■ **Requirement**:
Reproduce the entries shown below only from the line with "Termes et Conditions (498, 2190)" down to the line with "Identify the click", keeping both end lines and copying each one exactly.

■ **Records for processing**:
== Segment start ==

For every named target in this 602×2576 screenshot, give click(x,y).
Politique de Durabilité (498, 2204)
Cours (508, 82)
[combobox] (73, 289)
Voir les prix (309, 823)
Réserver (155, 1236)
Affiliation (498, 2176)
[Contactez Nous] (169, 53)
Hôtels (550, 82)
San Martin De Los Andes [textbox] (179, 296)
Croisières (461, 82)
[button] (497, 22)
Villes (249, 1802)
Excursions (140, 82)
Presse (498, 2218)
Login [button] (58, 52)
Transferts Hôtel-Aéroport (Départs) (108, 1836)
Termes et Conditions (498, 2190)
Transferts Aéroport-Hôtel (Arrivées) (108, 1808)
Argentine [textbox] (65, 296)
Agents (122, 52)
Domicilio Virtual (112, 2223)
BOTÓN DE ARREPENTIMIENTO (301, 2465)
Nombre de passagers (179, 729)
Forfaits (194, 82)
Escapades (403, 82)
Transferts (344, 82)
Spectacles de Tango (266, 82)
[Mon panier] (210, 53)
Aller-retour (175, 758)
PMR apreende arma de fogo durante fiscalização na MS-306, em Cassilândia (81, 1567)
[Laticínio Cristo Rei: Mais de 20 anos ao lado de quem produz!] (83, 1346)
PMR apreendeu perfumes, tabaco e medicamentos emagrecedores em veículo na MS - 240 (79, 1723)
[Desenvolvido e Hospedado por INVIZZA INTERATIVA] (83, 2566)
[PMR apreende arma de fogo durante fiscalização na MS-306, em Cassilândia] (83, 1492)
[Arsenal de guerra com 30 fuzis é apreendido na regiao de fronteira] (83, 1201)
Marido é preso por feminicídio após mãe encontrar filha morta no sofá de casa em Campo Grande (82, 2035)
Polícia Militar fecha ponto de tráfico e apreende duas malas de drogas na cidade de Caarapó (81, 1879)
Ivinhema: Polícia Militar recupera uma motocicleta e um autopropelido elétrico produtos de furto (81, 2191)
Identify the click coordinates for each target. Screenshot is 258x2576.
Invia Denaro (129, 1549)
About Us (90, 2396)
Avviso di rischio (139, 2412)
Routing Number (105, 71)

== Segment end ==

■ **The answer**:
Termes et Conditions (498, 2190)
Transferts Aéroport-Hôtel (Arrivées) (108, 1808)
Argentine [textbox] (65, 296)
Agents (122, 52)
Domicilio Virtual (112, 2223)
BOTÓN DE ARREPENTIMIENTO (301, 2465)
Nombre de passagers (179, 729)
Forfaits (194, 82)
Escapades (403, 82)
Transferts (344, 82)
Spectacles de Tango (266, 82)
[Mon panier] (210, 53)
Aller-retour (175, 758)
PMR apreende arma de fogo durante fiscalização na MS-306, em Cassilândia (81, 1567)
[Laticínio Cristo Rei: Mais de 20 anos ao lado de quem produz!] (83, 1346)
PMR apreendeu perfumes, tabaco e medicamentos emagrecedores em veículo na MS - 240 (79, 1723)
[Desenvolvido e Hospedado por INVIZZA INTERATIVA] (83, 2566)
[PMR apreende arma de fogo durante fiscalização na MS-306, em Cassilândia] (83, 1492)
[Arsenal de guerra com 30 fuzis é apreendido na regiao de fronteira] (83, 1201)
Marido é preso por feminicídio após mãe encontrar filha morta no sofá de casa em Campo Grande (82, 2035)
Polícia Militar fecha ponto de tráfico e apreende duas malas de drogas na cidade de Caarapó (81, 1879)
Ivinhema: Polícia Militar recupera uma motocicleta e um autopropelido elétrico produtos de furto (81, 2191)
Identify the click coordinates for each target. Screenshot is 258x2576.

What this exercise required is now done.